Most of us are familiar with our online data being used to target us with ads. You visit a website, put something in your shopping cart and weeks later you’re still seeing ads for that very item on every site you visit. While this might be frustrating, it doesn’t feel particularly dangerous. But, what happens when the information collected about you ends up in the hands of people you never considered might be interested in it? Alice Marwick asks us to imagine a scenario where your health insurance knows what you’re eating from data collected through your nutrition app and can track your exercise directly from your wearable fitness tracker. What sort of selective discrimination might this allow for?

Some might argue that making decisions in this way is sensible. After all, the health insurance company needs to manage risk. But, there are larger issues at stake. What does it mean for a company to “know” you based on your data? What is lost in this algorithmic shorthand? David Cole quotes NSA General Counsel Stewart Baker as saying “metadata absolutely tells you everything about somebody’s life. If you have enough metadata, you don’t really need content.” And he’s not even talking about hard data, just the metadata that is skimmed off the surface!
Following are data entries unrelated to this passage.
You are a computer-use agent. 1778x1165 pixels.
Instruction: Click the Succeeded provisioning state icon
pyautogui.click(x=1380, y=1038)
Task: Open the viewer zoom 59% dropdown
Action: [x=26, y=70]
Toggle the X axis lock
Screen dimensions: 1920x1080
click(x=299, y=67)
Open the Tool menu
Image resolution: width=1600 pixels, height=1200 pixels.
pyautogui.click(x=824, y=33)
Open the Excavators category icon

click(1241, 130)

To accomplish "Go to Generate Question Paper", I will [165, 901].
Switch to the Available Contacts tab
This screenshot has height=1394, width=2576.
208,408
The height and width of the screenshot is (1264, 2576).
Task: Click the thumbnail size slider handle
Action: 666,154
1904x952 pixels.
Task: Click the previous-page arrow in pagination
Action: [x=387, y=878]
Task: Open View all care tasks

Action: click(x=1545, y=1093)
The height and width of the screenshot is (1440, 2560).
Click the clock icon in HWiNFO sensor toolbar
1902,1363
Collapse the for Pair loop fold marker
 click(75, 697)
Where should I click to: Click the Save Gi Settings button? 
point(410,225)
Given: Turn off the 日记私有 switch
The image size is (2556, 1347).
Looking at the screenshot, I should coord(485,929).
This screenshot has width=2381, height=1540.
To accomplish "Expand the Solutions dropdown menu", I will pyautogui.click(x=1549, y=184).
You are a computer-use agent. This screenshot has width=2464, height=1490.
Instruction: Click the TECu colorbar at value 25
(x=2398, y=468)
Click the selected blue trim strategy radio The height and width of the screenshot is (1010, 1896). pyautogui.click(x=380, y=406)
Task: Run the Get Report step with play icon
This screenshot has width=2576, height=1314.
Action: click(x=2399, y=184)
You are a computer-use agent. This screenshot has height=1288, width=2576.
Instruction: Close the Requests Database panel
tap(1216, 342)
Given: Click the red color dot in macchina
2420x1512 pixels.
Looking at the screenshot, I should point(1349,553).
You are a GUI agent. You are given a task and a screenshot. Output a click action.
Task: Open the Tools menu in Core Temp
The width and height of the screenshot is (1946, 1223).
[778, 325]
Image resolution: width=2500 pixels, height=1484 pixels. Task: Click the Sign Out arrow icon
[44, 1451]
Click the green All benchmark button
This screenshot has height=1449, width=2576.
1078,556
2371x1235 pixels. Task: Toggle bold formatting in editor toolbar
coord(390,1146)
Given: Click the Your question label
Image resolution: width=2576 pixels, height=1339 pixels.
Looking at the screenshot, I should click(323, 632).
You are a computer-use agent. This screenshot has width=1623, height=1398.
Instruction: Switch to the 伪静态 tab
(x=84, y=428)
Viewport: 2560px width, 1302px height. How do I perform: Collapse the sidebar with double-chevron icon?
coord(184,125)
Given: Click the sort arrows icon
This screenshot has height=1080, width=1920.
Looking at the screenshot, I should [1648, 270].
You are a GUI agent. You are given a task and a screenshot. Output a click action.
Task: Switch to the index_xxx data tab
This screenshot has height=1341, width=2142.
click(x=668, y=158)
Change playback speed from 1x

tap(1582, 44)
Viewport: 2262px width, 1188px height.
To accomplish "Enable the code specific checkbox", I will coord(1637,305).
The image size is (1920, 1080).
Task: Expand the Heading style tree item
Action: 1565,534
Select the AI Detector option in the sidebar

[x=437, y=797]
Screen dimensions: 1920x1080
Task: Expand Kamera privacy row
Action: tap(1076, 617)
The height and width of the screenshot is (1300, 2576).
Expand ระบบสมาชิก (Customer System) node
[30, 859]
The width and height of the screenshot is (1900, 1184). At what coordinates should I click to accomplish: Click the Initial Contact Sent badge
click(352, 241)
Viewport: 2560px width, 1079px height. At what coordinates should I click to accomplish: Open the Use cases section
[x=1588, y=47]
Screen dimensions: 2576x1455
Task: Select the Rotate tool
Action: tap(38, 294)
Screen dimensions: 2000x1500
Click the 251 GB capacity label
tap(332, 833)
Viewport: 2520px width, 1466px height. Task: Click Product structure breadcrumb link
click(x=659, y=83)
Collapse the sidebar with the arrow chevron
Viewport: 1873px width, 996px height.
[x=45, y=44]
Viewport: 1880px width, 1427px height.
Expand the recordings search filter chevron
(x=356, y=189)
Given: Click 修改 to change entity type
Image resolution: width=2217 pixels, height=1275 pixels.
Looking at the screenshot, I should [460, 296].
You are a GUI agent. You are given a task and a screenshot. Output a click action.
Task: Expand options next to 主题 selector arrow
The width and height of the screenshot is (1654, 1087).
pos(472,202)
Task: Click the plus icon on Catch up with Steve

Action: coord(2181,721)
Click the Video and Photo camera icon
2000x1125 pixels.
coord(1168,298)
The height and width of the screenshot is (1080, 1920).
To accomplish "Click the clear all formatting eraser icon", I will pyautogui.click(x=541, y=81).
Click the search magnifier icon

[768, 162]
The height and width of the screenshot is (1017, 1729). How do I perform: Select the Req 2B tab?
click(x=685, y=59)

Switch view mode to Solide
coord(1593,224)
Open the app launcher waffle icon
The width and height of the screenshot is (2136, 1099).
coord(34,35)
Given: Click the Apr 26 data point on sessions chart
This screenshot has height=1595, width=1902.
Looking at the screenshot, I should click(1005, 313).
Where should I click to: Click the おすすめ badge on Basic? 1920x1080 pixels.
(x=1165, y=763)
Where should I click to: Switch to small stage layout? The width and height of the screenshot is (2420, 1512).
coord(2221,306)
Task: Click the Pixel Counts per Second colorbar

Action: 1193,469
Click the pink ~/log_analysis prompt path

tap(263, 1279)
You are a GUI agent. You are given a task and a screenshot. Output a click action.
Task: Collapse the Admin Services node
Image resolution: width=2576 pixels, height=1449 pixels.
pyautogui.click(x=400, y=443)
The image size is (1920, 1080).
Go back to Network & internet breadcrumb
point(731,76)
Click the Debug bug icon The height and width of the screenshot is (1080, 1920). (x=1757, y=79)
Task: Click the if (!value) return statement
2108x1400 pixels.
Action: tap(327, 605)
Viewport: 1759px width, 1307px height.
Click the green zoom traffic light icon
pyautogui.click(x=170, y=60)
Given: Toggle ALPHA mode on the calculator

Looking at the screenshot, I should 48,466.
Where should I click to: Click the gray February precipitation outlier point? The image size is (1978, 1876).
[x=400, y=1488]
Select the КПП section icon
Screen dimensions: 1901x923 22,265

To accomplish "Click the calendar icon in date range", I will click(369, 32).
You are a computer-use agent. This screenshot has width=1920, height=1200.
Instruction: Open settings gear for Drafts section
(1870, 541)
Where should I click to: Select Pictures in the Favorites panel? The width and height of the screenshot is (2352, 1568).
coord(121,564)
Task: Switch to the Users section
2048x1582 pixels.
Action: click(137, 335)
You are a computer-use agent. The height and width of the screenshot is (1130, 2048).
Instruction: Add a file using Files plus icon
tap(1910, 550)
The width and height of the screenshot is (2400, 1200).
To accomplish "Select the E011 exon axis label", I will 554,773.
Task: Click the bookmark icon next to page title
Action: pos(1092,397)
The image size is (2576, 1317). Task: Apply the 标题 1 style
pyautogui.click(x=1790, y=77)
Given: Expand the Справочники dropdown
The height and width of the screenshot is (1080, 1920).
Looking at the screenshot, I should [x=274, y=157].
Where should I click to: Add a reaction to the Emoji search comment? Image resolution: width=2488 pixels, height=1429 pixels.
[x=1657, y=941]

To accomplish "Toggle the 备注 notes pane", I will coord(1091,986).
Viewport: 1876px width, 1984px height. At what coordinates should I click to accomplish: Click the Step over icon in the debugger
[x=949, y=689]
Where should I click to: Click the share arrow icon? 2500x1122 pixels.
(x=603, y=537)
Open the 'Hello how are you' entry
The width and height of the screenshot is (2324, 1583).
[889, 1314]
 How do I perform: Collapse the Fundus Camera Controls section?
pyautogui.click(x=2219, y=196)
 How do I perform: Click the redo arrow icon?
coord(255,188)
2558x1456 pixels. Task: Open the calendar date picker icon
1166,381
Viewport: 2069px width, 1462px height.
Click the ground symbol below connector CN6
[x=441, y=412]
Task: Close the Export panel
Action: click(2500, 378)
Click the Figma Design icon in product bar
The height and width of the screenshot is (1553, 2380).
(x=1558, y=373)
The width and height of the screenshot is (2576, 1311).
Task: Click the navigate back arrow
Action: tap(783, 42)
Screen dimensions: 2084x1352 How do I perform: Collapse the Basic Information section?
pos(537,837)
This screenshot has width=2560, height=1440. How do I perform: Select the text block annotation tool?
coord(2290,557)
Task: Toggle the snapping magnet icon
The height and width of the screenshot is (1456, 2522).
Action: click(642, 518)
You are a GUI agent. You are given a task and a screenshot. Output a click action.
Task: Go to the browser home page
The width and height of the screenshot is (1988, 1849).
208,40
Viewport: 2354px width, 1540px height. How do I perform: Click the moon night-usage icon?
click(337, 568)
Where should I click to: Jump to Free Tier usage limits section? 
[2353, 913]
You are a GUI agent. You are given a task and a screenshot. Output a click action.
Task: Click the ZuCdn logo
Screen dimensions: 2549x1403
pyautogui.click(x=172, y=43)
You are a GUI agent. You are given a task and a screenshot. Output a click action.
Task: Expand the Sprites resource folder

Peeling back another layer begs even more questions about who designs these algorithms, and why. Algorithms are often assumed to be impartial. They allow for blind, data-driven evaluation of complex factors to make decisions that might otherwise be muddied by human bias. Unfortunately, algorithms are always “based on choices made by fallible human beings…many of those models encoded [with] human prejudice, misunderstanding, and bias” (Cathy O’Neil). Cloaked in code, algorithms allow companies, governments, organizations to target and control specific groups of people. All of this based on incomplete data, collected with computer models that “despite their reputation for impartiality, reflect goals and ideology” (Cathy O’Neil).

Aside from this discrimination human-made algorithms allow for, I am further troubled by the curated reality they present. Taking Eli Pariser’s comparison of two Google searches as an example, it becomes immediately clear the problems that can arise when algorithms curate the world so tightly. Because Google is a privately held company, the data that fuels this curation, and the ways in which it is computed will always be a mystery. More significantly, the content Google has, without consulting me, filtered from my view, vanishes into thin air. I am simply forced to accept the version of the world that is being pushed to me as if it were the truth. Fighting this “reality” is frustrating at best, impossible at worst as these algorithmic black boxes “do not listen. Nor do they bend. They’re deaf not only to charm, threats, and cajoling but also to logic..that’s part of their fearsome power” (Cathy O’Neil).

“A model, after all, is nothing more than an abstract representation of some process…the model takes what we know and uses it to predict responses in various situations…[it] tell[s] us what to expect, and [it] guide[s] our decisions.” -Cathy O’Neil

What does all of this mean for me, a human living in a data-driven world? If my model of reality comes largely from what I can find on the internet, what does it mean that my reality has been filtered for me? What does that same filtering mean for a company trying to make decisions about their target audience, a government trying to make decisions about refugees, judges trying to make decisions about prison sentencing? What happens when our model of the world is built on incomplete information, and so is everyone else’s?